### Record set
+++
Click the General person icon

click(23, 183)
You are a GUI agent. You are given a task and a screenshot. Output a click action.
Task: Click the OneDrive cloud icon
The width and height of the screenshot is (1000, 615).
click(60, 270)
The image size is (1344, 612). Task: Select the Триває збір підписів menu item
+++
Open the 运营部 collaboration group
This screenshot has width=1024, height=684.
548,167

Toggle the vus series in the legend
+++
### What you are asked to do
Identify each line in the listing that holds the word "width", with case counting.

### Result of this exercise
The width and height of the screenshot is (1000, 615).
This screenshot has width=1024, height=684.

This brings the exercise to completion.